The gazebo on our Town Common represents both today’s vibrant recreational and social activities, and yesterday’s quiet, small-town life.

To honor our past, the Burlington Historical Commission offers memories of this once agricultural hamlet, and encourages all visitors to this website to remember:

We must appreciate the past to enjoy today

and prepare for tomorrow.

 

SEPTEMBER BEGINNINGS

The town of Burlington celebrated its incorporation in 1799, but the town really experienced its first official stirrings 69 years earlier when the Second Parish was established.

In fact, 277 years ago, the Great and General Court (of Massachusetts) voted on Sept. 15, 1730 to allow residents living in the northwest corner of Woburn to establish the Second Parish (today’s Burlington).

According to local historians, including John E. Fogelberg and Martha Sewall Curtis, residents living in what is now Burlington found it a hardship to walk to church in Woburn (the First Parish). Not only the poorly marked trails and cow paths, but also the distance of about five miles made the Sunday trip challenging. In winter weather, the journey was worse; some worshippers donned snowshoes to travel to church.

Fogelberg writes in “Burlington: Part of a Greater Chronicle,” that when the church was built in Woburn in 1672, it was centrally located for the population then. But, by 1708, Woburn’s population had grown, especially in the north and northwest corners, and those residents, such as those from what became Burlington, had a long way to go to worship.

To alleviate the situation, residents from these areas petitioned the Woburn selectmen in 1724 for relief.
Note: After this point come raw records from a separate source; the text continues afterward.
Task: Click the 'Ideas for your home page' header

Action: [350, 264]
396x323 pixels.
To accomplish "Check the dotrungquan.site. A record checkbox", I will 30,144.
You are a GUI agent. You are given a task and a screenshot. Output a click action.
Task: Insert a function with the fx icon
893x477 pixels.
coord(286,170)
Their request was refused, but the following year, funds were approved to support preaching in the three shortest months of the year in each of the two northerly corners.

In 1727, residents of what became Burlington petitioned the General Court that either the meetinghouse be moved to a more central location, or that the petitioners “may be set off (as) a distinct township or precinct.” Three years later, the request was granted.
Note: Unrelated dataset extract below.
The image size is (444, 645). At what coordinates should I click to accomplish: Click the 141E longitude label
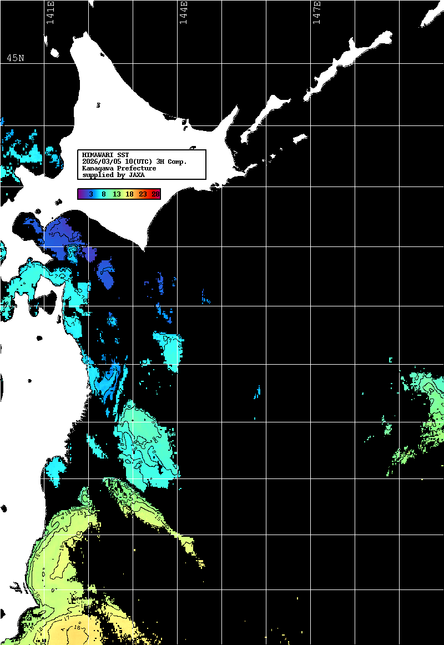point(51,13)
Of the 312 taxed to pay the Woburn minister in 1730, 82 set off to establish the Second Parish. Curtis writes that the Woburn church was not happy about the separation; not only were they losing parishioners, but they were also losing financial support. Another Burlington historian, Lotta Rice Dunham, notes in “The History of Burlington, 1640-1950,” that several disputes developed in 1730 in both parishes regarding who should pay what to the minister, Rev. John Fox.

According to Dunham, “The people of the northwest (Burlington) felt they were unjustly taxed as they did not receive as much benefit from the minister’s services as their neighbors in the First Parish.” Fogelberg writes that ultimately, the General Court ruled that the Second Parish was exempt from paying Fox anything from the end of the year 1732.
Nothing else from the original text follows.